Знаете, как ни унизительно это положение, когда ты пытаешься проникнуть в чужие головы и в логику чужого извращения и злодейства, но тем не менее, конечно, вы сказали, что это запугивание и создание прецедента. Прецеденты у нас были разные, мы видели разные уголовные дела, заведенные после митингов. У нас было и «дворцовое дело», и «московское дело» и так далее, действительно, таких сроков мы не видели. И я хотела вас спросить, считаете ли вы, что здесь какую-то роль играет этот вопрос территориальной целостности, вопрос границ и то, видимо, что для российского государства является какой-то совершенно отдельной сакральной темой?

Вспомним хотя бы то же дело «Мемориала», которому, в частности, говорят, что они защищают «Свидетелей Иеговы», предрекают нам конец света, а в результате конца света будет некоторая дестабилизация и явно границы Российской Федерации будут нарушены, буквально я цитирую и Александра Черкасова, и официальные бумаги. То есть с границами какая-то специальная история есть.

Да, это же болезненный вопрос, он же проявляется в том числе в этих дальнейших попытках унификации власти и укрепления вертикали, такой ствол, довольно толстый, становится еще толще. И вот эти битвы с Татарстаном по поводу того, что президентом может называться только один человек в стране, как богом, собственно, может называться только один бог, да, это болезненный вопрос.

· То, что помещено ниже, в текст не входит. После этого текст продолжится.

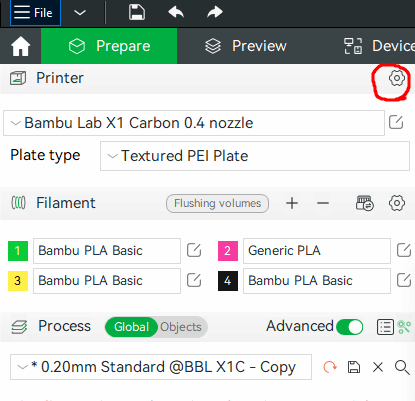Open filament settings gear icon
This screenshot has height=401, width=415.
click(397, 203)
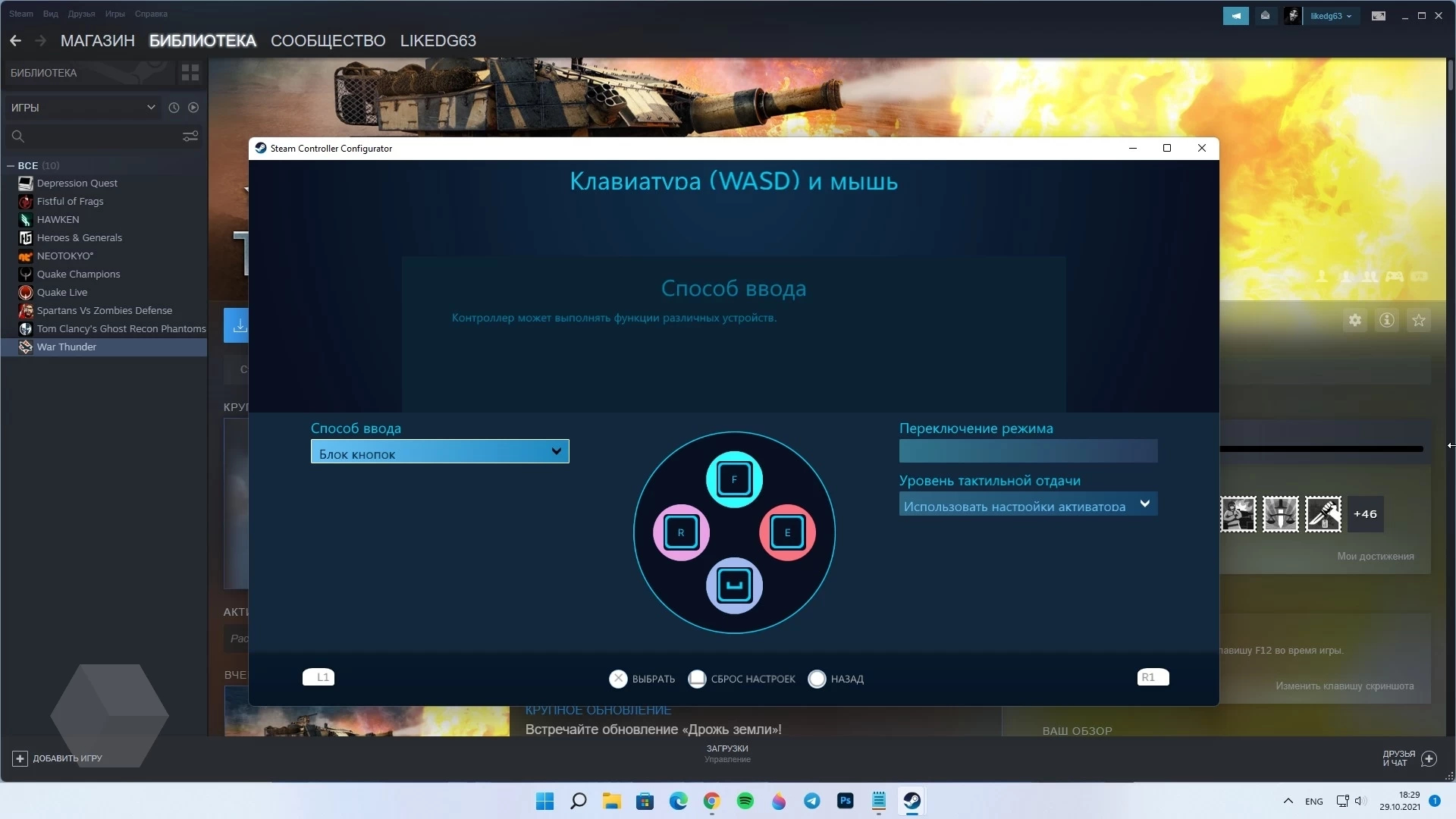Expand the library games list filter
This screenshot has width=1456, height=819.
click(150, 107)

Мы все помним, что сколько, не знаю, восемь-девять лет тому назад как раз появилась статья за призывы к нарушению территориальной целостности страны. Это болезненный вопрос, мы, по сути, живем в унитарном государстве, и это всегда было болезненной штукой именно для Путина. Он с чего начал? Он посадил постпредов президента в разных регионах. Он очень часто говорит о том, что Россия могла развалиться без него. Я, честно говоря, не чувствовал этого уже к концу девяностых годов, что она куда-то там разваливается. Были довольно серьезные истории в начале девяностых, когда все разваливалось и все расползалось, когда и Уральская республика была, попытка создать ее, и Татарстан объявлял независимость, и с Чечней были некоторые, мягко говоря, проблемы.

Да, некоторые.

Небольшие. И с Осетией и Ингушетией тоже были небольшие проблемы. Но к концу девяностых, когда заканчивался транзитный период в экономике, в политике он тоже, в общем, заканчивался. Никто никуда уже не уходил. К тому же страну довольно бедную, довольно бедные регионы держат трансферты из федерального бюджета. Куда уйдут без этих денег? Без федерального бюджета большинство территорий просто не выживет. Это абсолютно выдуманная проблема, но она болезненная.

Действительно, вы правы, мы вынуждены все время залезать в головы, в комплексы, постоянно класть нашу власть на кушетку психоаналитика и разбирать, откуда вообще взялось это все, что это такое, какова природа этого явления. Приходится заниматься в том числе такой кухонной психологией, пытаясь проникнуть в подкорку.

Здесь я должна сказать, что «Свидетели Иеговы» ― это организация, которая признана в России экстремистской, запрещена на территории Российской Федерации.

И еще «Мемориал» надо упомянуть.

Да-да, и «Мемориал» тоже, значит, у нас внесен Минюстом в реестр иностранных агентов, над ними происходит сейчас суд, про который мы сейчас отдельно тоже поговорим.